Il lettore smaliziato, a questo punto, si chiederà che cosa c’è di tanto misterioso in questa storia. Dopotutto parla di due apparizioni, del Male e del Bene. Come tante altre in tante parti del Mondo ed in tutte le Epoche. Il Fedele crederà, anche se per la Chiesa Cattolica i miracoli non sono dogmi di Fede, del reale manifestarsi della Vergine accorsa in aiuto del Mattei. Il razionalista spiegherà che le visioni furono il frutto della tempesta scatenatasi nell’animo del aspirante assassino. Lo scettico ad oltranza, magari, liquiderà tutto dicendo che è soltanto una delle tante storie create ad hoc per giustificare la costruzione di una chiesa.

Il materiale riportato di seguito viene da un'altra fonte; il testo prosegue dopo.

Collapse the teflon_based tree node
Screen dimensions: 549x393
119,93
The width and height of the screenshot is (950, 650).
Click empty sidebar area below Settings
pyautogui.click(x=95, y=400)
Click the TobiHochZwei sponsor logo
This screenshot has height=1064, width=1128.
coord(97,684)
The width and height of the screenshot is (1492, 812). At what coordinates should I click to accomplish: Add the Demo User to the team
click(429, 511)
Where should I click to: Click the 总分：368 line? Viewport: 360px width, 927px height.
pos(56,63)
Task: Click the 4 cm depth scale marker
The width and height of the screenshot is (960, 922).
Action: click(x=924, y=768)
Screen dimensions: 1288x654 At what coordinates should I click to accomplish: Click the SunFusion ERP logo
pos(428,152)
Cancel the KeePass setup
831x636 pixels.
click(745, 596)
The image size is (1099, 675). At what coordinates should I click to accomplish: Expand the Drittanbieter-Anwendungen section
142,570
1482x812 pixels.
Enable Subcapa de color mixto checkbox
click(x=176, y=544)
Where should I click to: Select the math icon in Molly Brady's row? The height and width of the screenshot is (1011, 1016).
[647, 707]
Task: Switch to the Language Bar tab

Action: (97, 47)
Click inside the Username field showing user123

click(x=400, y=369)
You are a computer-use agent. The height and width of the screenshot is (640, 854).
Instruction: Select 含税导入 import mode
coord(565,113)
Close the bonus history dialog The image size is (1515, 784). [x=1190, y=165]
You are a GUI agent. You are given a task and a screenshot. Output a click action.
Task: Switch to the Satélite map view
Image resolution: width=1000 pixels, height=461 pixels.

Ma a Lenola, presso il Santuario della Madonna del Colle, a prescindere che si creda oppure no, ai miracoli, ancora oggi è visibile “qualcosa” che decisamente dà da pensare. E che, se non altro, insinua il dubbio che la Scienza attuale non sia assolutamente in grado di spiegare tutto, ma proprio tutto, quello che si verifica su questo Pianeta. Con buona pace di chi si dichiara convinto che ormai non ci sia più nulla da scoprire.
Per usare una frase fatta, la realtà sembra superare la fantasia.
Riprendendo al citazione del grande studioso del Mistero Umberto Cordier (“Guida ai luoghi misteriosi d’Italia”, Fiemme 1996), diamo la parola a Padre Antonio Maria Battista, che nel 1683 compilò un dettagliato resoconto manoscritto sugli avvenimenti.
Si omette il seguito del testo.